§ **TASK OBJECTIVE**
In the entries below, find every line with "agent" and copy it.

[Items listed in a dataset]
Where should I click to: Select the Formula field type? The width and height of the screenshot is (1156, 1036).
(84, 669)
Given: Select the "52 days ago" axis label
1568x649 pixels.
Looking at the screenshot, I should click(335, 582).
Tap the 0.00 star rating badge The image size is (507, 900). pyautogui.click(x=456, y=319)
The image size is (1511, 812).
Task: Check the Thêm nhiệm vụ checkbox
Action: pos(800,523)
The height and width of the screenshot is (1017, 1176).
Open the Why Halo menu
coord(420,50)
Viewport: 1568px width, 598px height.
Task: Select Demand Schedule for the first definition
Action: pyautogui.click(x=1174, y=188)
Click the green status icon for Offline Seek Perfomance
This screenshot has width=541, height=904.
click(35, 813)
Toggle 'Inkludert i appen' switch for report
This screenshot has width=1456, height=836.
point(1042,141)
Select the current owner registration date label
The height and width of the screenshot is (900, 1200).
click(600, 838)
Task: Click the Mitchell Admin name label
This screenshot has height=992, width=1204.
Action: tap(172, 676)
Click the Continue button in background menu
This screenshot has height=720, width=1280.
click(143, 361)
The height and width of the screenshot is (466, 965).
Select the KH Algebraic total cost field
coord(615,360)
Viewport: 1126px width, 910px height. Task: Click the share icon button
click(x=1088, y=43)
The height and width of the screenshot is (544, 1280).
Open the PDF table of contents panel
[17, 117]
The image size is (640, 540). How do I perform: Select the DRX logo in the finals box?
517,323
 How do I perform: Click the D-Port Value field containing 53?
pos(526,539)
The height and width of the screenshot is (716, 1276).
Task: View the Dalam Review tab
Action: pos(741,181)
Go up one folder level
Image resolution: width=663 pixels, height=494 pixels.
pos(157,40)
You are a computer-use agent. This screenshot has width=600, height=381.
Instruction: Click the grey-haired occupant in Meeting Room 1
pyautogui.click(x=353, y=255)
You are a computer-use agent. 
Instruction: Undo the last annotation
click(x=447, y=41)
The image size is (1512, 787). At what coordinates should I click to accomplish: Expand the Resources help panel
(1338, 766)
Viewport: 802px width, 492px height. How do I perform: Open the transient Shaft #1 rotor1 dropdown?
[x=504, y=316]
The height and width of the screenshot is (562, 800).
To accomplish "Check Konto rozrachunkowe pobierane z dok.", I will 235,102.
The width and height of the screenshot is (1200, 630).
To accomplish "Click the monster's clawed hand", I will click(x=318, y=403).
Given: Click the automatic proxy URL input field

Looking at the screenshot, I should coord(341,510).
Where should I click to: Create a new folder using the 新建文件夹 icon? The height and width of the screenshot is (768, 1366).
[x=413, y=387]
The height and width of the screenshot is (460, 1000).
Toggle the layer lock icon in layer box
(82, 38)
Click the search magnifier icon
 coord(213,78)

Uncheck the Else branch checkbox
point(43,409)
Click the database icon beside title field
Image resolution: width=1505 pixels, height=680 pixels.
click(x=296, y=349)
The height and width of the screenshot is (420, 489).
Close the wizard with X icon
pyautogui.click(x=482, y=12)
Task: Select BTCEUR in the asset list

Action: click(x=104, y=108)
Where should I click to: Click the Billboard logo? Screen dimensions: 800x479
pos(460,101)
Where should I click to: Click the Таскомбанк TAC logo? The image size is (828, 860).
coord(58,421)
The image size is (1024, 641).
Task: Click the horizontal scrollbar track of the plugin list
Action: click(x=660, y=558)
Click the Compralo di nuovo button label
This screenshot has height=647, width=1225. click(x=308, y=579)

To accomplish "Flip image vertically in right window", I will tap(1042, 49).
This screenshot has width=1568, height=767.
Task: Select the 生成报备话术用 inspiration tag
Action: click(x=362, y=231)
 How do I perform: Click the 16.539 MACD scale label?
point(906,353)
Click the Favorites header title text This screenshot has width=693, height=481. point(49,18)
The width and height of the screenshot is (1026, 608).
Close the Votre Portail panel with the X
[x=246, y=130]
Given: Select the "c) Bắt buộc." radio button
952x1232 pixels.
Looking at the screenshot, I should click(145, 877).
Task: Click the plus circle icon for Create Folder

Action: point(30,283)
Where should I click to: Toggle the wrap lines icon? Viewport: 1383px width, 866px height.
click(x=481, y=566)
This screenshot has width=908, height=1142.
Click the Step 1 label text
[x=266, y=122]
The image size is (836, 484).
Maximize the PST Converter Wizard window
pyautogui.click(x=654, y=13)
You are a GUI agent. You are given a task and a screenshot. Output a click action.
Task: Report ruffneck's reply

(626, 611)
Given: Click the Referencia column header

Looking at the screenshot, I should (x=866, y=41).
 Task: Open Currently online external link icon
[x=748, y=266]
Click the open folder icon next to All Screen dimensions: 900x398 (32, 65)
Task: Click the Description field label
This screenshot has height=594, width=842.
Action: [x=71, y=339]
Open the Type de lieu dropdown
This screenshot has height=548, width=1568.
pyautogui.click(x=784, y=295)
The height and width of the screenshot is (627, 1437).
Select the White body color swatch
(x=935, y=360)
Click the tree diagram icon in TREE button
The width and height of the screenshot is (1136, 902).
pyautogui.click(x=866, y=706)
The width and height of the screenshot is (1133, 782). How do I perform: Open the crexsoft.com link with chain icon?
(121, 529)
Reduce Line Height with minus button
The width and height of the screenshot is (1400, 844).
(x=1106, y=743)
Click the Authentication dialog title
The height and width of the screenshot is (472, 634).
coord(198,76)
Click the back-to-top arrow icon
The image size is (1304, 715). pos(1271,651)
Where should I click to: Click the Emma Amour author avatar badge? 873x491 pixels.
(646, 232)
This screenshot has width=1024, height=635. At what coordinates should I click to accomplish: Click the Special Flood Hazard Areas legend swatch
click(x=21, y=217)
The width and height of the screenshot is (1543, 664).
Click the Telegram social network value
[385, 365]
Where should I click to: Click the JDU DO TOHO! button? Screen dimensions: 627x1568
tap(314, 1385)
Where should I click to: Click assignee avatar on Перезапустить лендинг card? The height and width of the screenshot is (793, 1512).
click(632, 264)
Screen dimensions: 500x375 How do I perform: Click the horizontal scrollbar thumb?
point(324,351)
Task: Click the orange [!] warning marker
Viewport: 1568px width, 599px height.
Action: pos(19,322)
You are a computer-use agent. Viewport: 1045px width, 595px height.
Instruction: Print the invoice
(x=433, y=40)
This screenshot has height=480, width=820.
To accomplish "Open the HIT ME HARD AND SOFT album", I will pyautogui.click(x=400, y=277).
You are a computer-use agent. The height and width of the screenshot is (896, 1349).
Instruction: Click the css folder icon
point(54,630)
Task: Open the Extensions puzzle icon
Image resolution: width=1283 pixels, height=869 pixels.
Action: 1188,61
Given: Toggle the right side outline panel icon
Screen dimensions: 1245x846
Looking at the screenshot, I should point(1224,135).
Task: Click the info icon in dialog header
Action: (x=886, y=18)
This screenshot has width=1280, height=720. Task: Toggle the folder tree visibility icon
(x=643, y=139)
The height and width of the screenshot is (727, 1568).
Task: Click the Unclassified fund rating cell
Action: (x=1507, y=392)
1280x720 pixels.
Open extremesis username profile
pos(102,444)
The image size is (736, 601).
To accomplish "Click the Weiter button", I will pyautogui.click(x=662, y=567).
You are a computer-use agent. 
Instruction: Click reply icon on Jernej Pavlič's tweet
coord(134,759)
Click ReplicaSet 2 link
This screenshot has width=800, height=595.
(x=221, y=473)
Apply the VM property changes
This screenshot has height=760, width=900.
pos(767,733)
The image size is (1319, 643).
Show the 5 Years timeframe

§ **OUTPUT OF THE EXERCISE**
You are a computer-use agent. This screenshot has width=600, height=381.
You are a computer-use agent. 
You are a GUI agent. You are given a task and a screenshot. Output a click action.
You are a computer-use agent. Viewport: 1045px width, 595px height.
You are a computer-use agent. The height and width of the screenshot is (896, 1349).
You are a computer-use agent. 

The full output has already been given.